I ran the three feet to my dresser and dialed those forbidden numbers, those emergency numbers that are always off-limits in the suburbs where nothing remotely interesting ever happens and most people have the non-emergency police number on speed-dial so they can park their cars on the street overnight ten times a year, and when I put the phone to my ear I heard my own fast breathing come back to me through the earpiece. Dropped call. I had forgotten that that happened two out of every three calls I tried to make. My mother is screaming and yabbering in some panic language and my father is still an earthquake on the floor. I make a mad dash past the bathroom, through the hallway, to the living room where the wall phone is and pick it up. I once again dial the numbers, the feeling of awe spiraling through me as I do so, making me invincible, setting me apart as one of those code-breakers who calls 911. My fingers punch the numbers like icy daggers stabbing an endless wall of cellophane. It’s ringing, I marvel.

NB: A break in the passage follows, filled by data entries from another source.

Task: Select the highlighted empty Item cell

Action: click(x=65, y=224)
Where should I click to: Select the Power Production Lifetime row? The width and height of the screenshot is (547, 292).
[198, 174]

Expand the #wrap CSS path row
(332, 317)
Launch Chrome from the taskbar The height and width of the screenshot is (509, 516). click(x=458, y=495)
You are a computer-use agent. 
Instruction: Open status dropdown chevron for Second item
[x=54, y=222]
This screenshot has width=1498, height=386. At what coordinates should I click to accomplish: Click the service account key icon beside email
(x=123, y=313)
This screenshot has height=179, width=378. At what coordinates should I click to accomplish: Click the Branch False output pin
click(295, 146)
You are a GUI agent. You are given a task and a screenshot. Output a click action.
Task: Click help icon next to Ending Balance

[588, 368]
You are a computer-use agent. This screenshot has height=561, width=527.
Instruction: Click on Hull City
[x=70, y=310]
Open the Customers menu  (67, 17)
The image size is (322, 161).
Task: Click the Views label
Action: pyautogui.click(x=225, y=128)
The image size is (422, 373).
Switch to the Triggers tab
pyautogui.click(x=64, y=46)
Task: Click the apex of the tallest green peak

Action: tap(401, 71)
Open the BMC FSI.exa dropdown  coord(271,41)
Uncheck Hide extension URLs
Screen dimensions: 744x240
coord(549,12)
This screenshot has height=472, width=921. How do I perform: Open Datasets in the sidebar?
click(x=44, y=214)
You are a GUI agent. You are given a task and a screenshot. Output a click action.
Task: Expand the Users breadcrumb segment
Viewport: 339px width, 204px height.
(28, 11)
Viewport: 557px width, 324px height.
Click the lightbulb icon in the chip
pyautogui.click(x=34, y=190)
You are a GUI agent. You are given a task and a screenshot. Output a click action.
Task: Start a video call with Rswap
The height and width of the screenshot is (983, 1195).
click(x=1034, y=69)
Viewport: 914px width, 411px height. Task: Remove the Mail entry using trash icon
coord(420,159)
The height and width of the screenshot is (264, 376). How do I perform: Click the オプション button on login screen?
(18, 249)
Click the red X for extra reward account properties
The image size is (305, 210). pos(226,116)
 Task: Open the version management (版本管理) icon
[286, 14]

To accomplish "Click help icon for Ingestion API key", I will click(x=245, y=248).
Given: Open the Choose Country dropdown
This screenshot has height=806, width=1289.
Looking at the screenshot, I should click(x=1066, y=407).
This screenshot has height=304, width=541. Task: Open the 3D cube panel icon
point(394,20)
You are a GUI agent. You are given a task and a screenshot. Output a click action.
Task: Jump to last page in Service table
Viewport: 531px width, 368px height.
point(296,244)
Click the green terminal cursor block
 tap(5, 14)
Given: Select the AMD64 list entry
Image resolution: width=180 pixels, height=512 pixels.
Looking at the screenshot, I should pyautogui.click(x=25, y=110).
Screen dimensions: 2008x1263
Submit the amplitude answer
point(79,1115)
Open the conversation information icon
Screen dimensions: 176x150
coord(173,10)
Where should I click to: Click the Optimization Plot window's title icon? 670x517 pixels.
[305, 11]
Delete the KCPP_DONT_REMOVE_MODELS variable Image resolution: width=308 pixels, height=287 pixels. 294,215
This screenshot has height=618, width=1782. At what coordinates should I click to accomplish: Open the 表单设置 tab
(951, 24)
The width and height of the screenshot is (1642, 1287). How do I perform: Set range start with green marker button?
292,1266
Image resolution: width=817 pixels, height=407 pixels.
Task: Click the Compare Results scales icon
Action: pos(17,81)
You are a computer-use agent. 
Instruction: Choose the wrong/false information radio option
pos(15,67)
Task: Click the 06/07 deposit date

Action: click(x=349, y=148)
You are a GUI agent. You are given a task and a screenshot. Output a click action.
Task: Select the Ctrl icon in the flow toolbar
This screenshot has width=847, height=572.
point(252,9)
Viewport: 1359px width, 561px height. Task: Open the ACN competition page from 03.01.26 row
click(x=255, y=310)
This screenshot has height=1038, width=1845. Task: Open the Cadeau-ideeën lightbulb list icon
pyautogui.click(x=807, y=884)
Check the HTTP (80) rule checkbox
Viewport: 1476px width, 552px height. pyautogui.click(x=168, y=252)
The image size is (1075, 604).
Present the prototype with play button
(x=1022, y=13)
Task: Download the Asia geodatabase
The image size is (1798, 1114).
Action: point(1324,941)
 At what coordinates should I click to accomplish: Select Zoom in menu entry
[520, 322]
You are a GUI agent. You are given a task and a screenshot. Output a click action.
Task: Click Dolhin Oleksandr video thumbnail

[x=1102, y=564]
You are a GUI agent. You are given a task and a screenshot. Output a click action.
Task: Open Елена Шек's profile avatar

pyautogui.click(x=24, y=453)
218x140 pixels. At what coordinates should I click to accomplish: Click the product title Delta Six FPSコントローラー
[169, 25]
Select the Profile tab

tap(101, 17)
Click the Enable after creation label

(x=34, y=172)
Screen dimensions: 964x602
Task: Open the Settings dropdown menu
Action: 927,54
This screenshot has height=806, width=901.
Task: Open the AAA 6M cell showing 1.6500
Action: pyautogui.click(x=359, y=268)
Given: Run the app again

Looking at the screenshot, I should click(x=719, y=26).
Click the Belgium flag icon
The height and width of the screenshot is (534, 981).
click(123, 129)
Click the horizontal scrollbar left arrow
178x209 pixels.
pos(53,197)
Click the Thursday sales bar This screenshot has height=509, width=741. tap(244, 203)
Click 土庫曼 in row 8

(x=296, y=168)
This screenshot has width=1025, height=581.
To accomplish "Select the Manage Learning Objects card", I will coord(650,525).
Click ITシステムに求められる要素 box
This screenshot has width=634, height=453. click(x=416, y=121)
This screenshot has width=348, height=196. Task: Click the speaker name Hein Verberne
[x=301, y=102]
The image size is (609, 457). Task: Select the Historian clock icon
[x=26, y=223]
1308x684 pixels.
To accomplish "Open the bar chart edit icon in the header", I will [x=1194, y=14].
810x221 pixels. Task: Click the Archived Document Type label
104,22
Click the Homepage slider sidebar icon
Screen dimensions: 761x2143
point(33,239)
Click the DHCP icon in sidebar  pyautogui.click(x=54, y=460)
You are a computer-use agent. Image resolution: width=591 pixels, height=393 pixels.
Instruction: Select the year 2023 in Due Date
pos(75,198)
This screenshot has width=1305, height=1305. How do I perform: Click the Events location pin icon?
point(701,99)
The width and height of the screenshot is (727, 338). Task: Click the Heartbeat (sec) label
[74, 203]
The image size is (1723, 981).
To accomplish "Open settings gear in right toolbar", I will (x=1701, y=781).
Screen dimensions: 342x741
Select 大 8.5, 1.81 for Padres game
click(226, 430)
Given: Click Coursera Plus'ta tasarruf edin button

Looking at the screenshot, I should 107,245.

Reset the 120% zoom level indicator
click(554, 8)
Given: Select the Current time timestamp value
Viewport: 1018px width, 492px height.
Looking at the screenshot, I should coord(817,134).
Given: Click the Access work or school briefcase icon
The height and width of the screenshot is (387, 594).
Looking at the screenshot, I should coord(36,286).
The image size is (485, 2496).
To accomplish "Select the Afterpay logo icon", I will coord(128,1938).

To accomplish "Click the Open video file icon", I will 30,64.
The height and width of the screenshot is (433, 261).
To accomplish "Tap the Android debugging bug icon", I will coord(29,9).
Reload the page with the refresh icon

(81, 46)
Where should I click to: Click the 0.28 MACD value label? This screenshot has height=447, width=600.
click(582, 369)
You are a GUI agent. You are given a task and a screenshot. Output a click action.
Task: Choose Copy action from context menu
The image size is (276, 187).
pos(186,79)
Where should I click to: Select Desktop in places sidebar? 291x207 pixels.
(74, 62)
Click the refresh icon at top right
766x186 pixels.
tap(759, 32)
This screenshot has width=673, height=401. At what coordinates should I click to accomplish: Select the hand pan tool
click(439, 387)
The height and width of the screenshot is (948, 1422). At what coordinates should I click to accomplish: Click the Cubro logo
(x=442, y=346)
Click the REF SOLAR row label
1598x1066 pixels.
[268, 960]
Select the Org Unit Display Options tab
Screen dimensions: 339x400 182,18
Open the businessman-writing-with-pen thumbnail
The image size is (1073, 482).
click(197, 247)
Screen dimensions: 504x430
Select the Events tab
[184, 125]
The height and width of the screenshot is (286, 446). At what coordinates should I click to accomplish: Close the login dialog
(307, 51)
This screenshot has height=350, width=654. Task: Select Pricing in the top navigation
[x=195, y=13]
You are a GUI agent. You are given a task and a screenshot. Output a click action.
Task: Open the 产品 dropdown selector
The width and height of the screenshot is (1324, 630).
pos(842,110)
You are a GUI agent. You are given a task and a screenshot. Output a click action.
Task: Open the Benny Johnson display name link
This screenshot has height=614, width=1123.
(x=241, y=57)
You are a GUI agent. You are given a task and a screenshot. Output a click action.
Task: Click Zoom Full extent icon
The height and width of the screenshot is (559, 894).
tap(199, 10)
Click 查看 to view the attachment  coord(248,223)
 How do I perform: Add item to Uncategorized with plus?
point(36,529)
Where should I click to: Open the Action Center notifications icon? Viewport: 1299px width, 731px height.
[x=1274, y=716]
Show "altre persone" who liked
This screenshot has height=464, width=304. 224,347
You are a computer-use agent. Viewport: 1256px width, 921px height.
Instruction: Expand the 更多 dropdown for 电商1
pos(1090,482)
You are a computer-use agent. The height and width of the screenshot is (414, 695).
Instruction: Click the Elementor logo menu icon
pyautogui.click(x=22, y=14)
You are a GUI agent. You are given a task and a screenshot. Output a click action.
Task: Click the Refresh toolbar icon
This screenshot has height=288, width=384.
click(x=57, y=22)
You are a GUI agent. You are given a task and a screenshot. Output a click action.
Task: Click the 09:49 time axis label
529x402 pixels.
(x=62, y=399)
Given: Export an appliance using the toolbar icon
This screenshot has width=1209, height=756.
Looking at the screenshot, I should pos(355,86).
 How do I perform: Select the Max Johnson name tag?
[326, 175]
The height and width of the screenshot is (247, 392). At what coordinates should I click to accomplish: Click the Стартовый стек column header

“Alan! Alan, talk to me! Are you okay?”

“What is the nature of your emergency?”

“Oh my God I was so scared! You had a seizure!”

“My father is having a seizure.”

“Okay. I’ll transfer you now. You have a nice day, sir.”

“What happened?” Strained, confused.

Three rings.

“What is your emergency?”

“My father is having a seizure.”

“Okay. What is your name?”

“Jeremy McCool.”

“You had a seiz…NO! Come back!”

“Could you spell your last name Mr. McCole?”

“ALAN! JEREMY CALL 911!”

“I AM! m-c-c-o-o-l.”

“Oh my God. Alan! Come back.” Hopelessness. Stirring. “Thank God!”

“Did he lose consciousness?”

“Yes.” I walked back towards the bathroom.

“Try to remain calm. Hold his chin so he doesn’t bite his tongue off.”

I nodded.

“What is your address?”

My father was dry-heaving into the toilet and then he spewed a thick clear fluid. His eyes were open. Wide open.

“Thank you, God! Thank you, Jesus!”

I gave her our address. “He’s awake,” I added. “He came out of it but he’s still shaky and puking.”

“Has he ever had a seizure before?”

“Are you okay? You’re all sweaty.” Nervous laughter. “You need a shower.”

“No. Epilepsy runs in his family, though.”

“Okay. A unit is on its way. The paramedics should be there within six minutes. Until then try to keep him awake and keep him calm. If he goes back into it, pull his chin up so he doesn’t bite off his tongue.”

I replaced the receiver and peered into the bathroom. My mother was sitting against the old wall heater with her arms around my father’s chest and she was smiling and trying not to panic.

“An ambulance is coming,” I said. “Are you okay?”

“Babe, can you get up? Try to get up. You need to brush your teeth before they can see you.”

“I don’t know. Ooooh…” More dry-heaving.

She used to make me brush my teeth before going to the dentist to get them cleaned. I went to open the door for the paramedics when they arrived and as I walked away I turned and saw that she had him standing, doubled over, but standing. He was rinsing his mouth out in the sink. My fiancé came and hugged me from behind as I let the paramedics in and she said, “You’re handling this really well. I thought it would be like the time they came for my mom. Remember? I thought they were going to have to take you away too.”

“I know. I got better, I guess.”

She hugged me from behind and put her head on my shoulder as we watched the men come and take my father to the sofa and set him down and ask him questions and we watched my mother answer them and they told her to let him answer for himself and then we watched them take him away on a stretcher down the front steps to the ambulance. I saw the red lights flashing like cherry prisms on the white door and then they were gone. The house was empty and still. Except for us. We sat down on the sofa where they had inquisitioned my father and she told me she was proud of me and I told her that I felt sick and then I got my jacket and we left for the hospital.

It turned out to be a severe case of dehydration. He was fine the next day.